Frankly, I have never been a fan of Holocaust fiction. There is a plaque at Auschwitz which reads that about a million and a half mainly Jewish men, women and children were murdered there. In her book Kagan wrote, “Every person who died here in Auschwitz had a past; they had a family; they had a story to tell.” Since she had a million and a half true stories to tell, why did Kagan bother instead to fabricate fictional characters and events?
I suppose it’s because Kagan is a novelist, not a historian. She would say that her fictional characters were meant as composites of real people, and in her novel she could create conversations and events that she imagined might have really happened. This is her way of telling the stories of the true victims.
In addition, according to her website, Kagan is the daughter of Holocaust survivors. Presumably she would have heard stories from them which were authenticated by actual experience.
I visited Auschwitz last year with a Holocaust survivor, my wife’s uncle, now age 90, who served as our tour guide. He and my wife’s late father were prisoners there as boys.

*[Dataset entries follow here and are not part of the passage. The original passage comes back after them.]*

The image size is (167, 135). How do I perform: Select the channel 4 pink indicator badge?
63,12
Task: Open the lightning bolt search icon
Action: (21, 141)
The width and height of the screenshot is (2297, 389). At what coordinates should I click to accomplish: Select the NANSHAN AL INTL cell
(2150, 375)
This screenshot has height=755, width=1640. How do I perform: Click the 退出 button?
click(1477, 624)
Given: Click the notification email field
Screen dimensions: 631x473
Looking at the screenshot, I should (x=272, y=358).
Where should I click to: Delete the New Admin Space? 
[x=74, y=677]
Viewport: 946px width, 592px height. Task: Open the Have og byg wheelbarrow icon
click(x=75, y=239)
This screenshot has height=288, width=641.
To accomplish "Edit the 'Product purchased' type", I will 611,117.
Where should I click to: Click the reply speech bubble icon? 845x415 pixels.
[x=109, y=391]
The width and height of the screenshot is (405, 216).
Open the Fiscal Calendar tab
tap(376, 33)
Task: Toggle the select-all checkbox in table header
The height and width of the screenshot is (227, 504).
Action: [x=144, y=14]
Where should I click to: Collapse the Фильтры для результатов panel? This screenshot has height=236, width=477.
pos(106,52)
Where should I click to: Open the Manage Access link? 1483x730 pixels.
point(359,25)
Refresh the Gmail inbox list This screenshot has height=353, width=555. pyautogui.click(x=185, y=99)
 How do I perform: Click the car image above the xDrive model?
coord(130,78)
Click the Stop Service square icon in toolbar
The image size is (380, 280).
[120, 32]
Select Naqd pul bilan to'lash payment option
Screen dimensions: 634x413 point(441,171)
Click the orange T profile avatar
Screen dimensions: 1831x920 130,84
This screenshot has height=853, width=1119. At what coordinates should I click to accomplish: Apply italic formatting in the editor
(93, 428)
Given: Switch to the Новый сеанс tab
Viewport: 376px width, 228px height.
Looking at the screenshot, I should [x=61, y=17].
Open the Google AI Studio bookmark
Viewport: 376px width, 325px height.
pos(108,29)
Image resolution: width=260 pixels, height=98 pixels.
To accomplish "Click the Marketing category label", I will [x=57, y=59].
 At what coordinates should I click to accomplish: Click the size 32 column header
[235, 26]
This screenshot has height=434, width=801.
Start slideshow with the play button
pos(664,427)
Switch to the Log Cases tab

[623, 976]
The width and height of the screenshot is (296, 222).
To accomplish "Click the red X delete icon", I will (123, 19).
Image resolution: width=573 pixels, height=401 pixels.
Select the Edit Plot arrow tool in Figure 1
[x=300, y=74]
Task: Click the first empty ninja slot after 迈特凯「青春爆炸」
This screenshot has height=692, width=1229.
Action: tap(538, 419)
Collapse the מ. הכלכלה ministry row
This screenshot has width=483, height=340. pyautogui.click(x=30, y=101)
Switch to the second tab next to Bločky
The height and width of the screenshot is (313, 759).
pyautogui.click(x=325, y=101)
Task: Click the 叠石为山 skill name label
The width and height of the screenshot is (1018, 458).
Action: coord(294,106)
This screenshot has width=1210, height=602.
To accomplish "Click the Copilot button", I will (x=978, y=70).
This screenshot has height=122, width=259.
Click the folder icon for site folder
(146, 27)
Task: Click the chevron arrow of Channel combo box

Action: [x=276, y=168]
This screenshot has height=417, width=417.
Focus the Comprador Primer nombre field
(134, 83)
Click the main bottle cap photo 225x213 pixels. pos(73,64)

From hearing his testimony firsthand and witnessing the exhibits, the buildings where grotesque “medical” experiments were performed on helpless prisoners, and the remnants of the gas chambers and crematoriums, the scope of the evil deeds perpetrated there defies human comprehension. If anything, Kagan’s book understated them. If you’re looking for a factual account written by an actual prisoner at Auschwitz, there is none better than Night, the late Elie Wiesel’s haunting memoir. But in Roberta Kagan’s fictional creation of Benjamin Rabinowitz and the many characters he encounters before, at, and after Auschwitz, the emotional payoff in Millions of Pebbles might also have been haunting if the amateurish final chapters had not been marred by melodrama and implausibility.